Parenting tip #1: PRAY. A lot! Like it’s your job. Because it is. It’s the one thing I know I did 100% right. I prayed. Do your best to surrender your kids to God in prayer and to ask Him to have His way in their lives. By the way, it’s never too late to begin.  

Parenting tip #2: Don’t expect all the life-changing experiences in your life – those experiences that moved you toward God and enriched your relationship with Him – to be the ones He uses to draw them to Himself. It doesn’t have to be the same college, the same career, the same…anything. In fact, God enjoys variety, and He never has to write the same story twice. Trust me, I know. God spent most of Abby’s growing-up years teaching me this lesson.  Instead of insisting they have a plan for their future, urge them to be asking God where He’s leading them and then wait on Him.

Parenting tip #3: Live what you want your kids to learn. Kids sniff out hypocrisy like a dog on a hunt, and they want no part of it. In case you didn’t know, they will become who you are, like it or not. 

Parenting tip #4: Learn to surrender your children to the Lord fully and then learn to trust Him even when you can’t see the plan. The sooner you stop controlling your children, the sooner they will realize important decisions are up to them, and they will need to choose wisely. That’s when they will look at you and ask (remember parenting tip #2.), “What would my parents do?” Then, depending on their view of you, they will make their choice to follow your lead or do the opposite. If you’ve surrendered them to the Lord, even when things get hairy and times get hard, you can rest in the fact that He is working.

Parenting tip #5: It’s okay to often feel like a failure. I certainly have. But the redeeming factor is Christ. He redeems – not only lost people but lost opportunities. He delights to answer when we cry out to Him in desperation. It’s only by the grace of God that my kids are who they are. It’s only His goodness to me in giving me the wisdom at just the right time to do the right thing. And when I fail, I’ve learned to admit it to them. Admitting failure lets my kids off the hook in thinking they need to be perfect. (I refer back to tip #1 – just pray and keep praying!)  

Parenting tips #6: When I snap at my kids, react in anger to them, or feel constant tension with them, it’s usually just fear. So, when fear rises up in me, I do my best to address it as soon as possible. I often find that the fear I am experiencing is actually an area I am trying to control because I lack trust in God and His power. When I realize this, I turn my fear into prayer and wait on Him to work. The bottom line is that He is our only hope. He is my only hope that I won’t blow it as a parent, and He is the only hope for my kids as they navigate their lives.

So here we are. Our baby girl is getting married. Mark told me he lives with a constant knot in his throat. We cry at random moments lately, finding a new need to surrender and release what we love.   

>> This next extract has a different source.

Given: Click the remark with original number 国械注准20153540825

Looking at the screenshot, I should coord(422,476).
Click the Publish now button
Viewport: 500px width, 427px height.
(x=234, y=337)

Last weekend, we held a bridal shower to celebrate Abby, and we included all her favorite things to eat: cotton candy, dill pickles, salt n vinegar chips, pretzel salad, charcuterie. While we celebrated, I spoke a blessing over Abby, and we gathered around and prayed over her. I did it for her, yes, but for me too – to remember that she is God’s first. Always has been. This shower was our reminder to release her into God’s care.

Mark added another verse to his song and my niece Gracie recorded it. We put it to video and shared it at the shower. Today, I want to share it with you. I think it speaks my heart better than I could with words.  

I pray today’s post gives you something to think about, but I pray it gives you hope more importantly. Parenting is one of the most challenging things to do, second only to letting them go.  

Go on, Abby-Jane. Go and change the world.